Data to examine:
++++
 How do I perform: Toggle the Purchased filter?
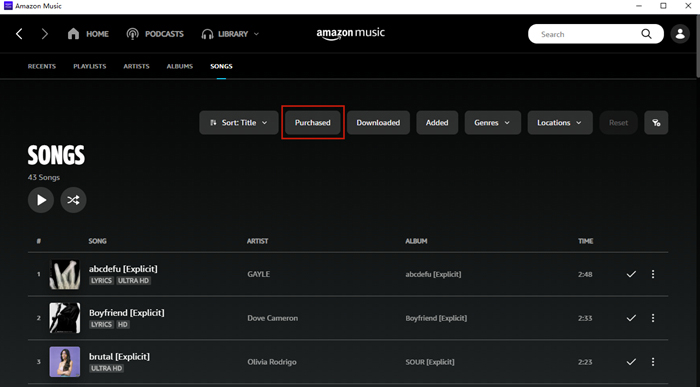(x=312, y=123)
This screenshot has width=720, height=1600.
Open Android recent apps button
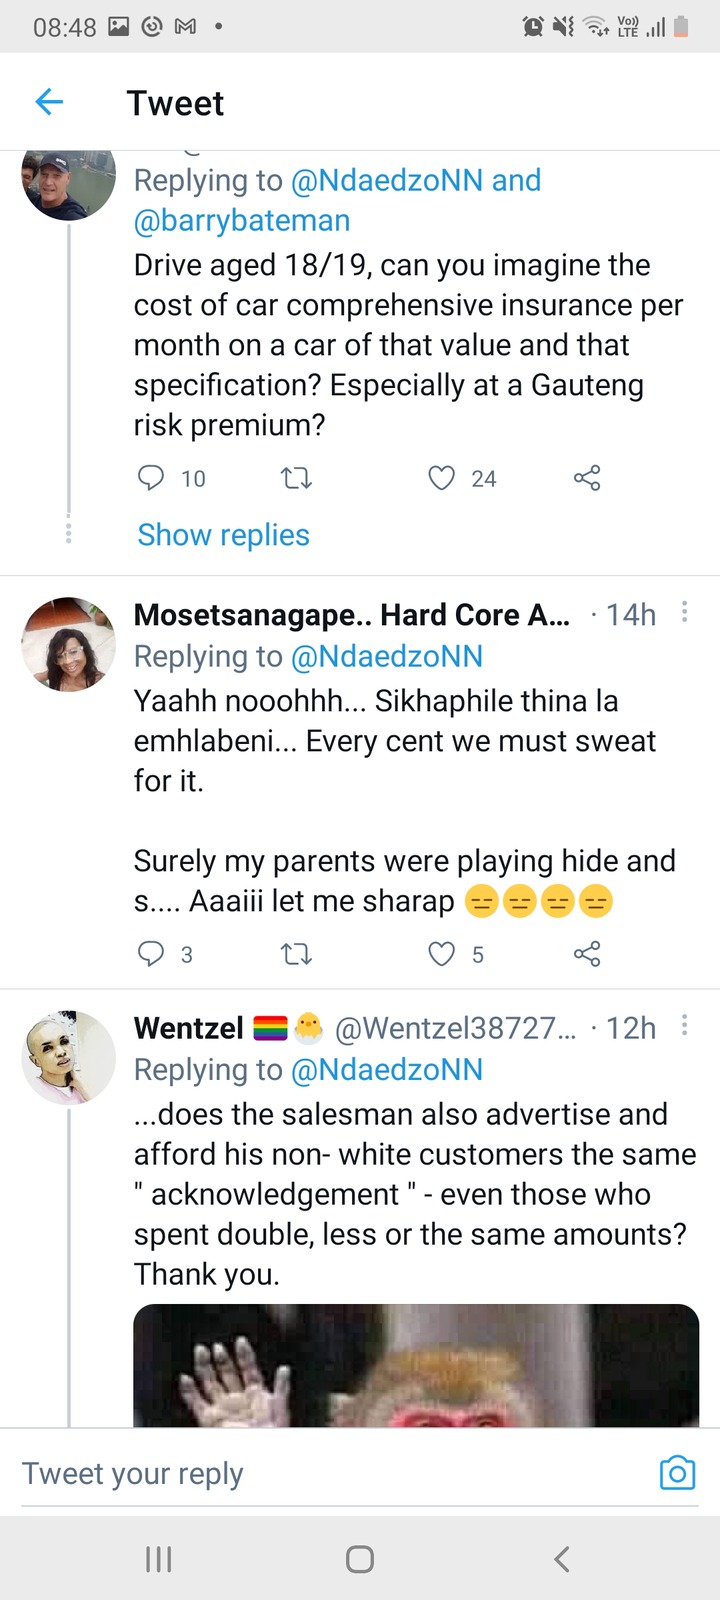159,1558
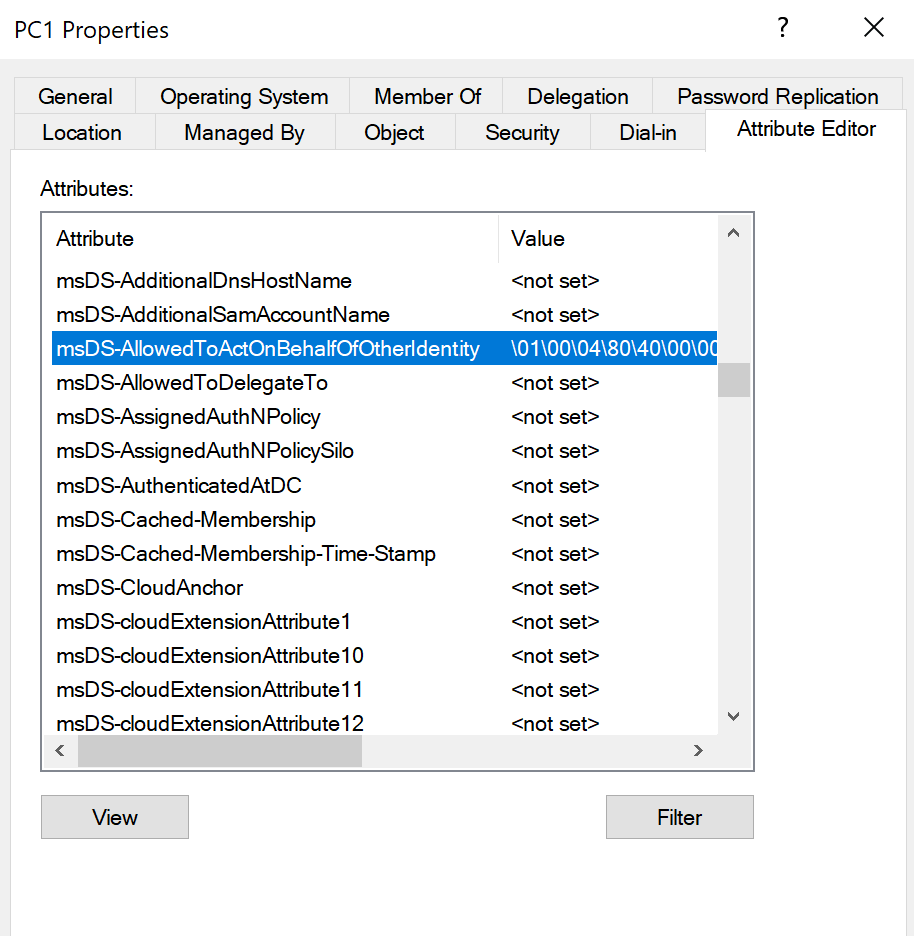Screen dimensions: 914x936
Task: Click the horizontal scrollbar thumb
Action: point(220,751)
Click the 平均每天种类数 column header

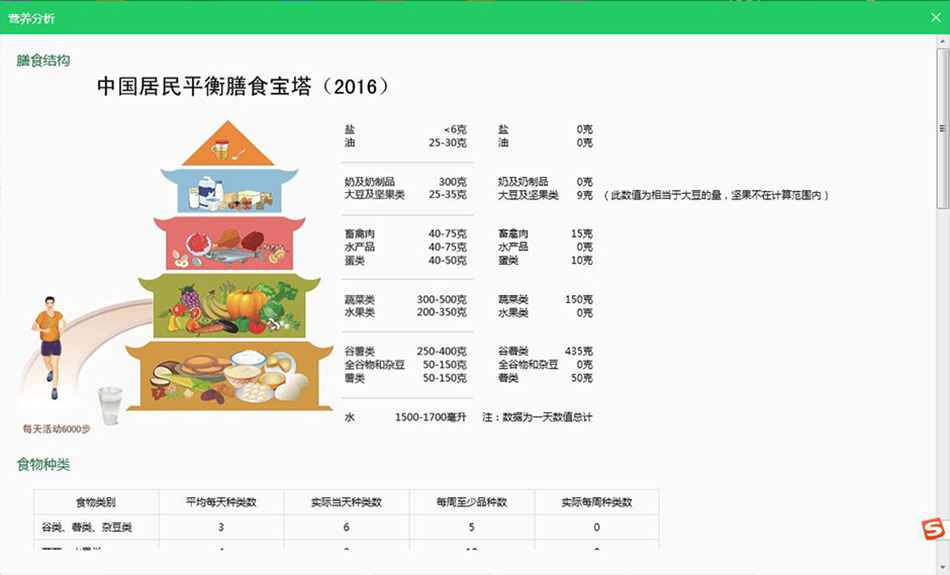tap(221, 502)
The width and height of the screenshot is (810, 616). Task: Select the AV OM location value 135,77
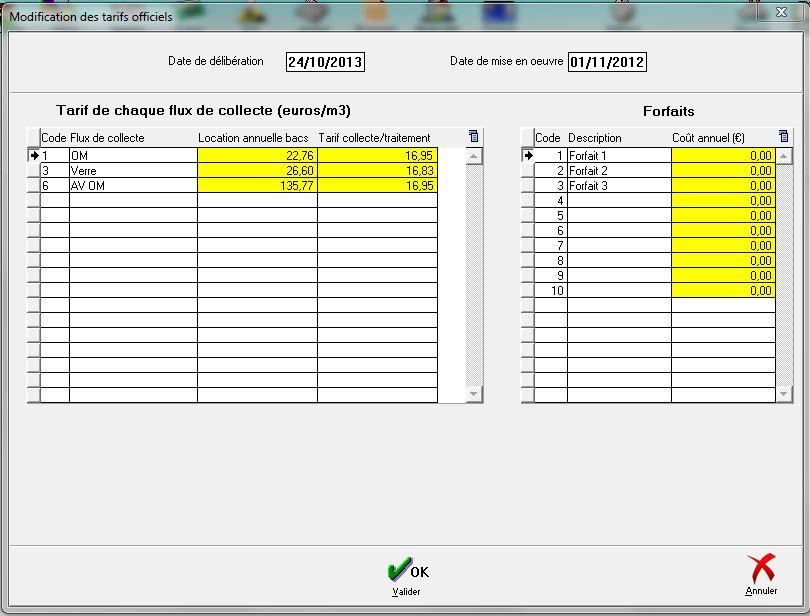coord(257,186)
++++
Task brief:
The required output is every line from the one containing "Open Android recent apps button" through the last line of the data above, restated exactly and without pictures.

Response:
Open Android recent apps button
159,1558
Screen dimensions: 914x936
Task: Click the horizontal scrollbar thumb
Action: point(220,751)
Click the 平均每天种类数 column header

tap(221, 502)
The width and height of the screenshot is (810, 616). Task: Select the AV OM location value 135,77
coord(257,186)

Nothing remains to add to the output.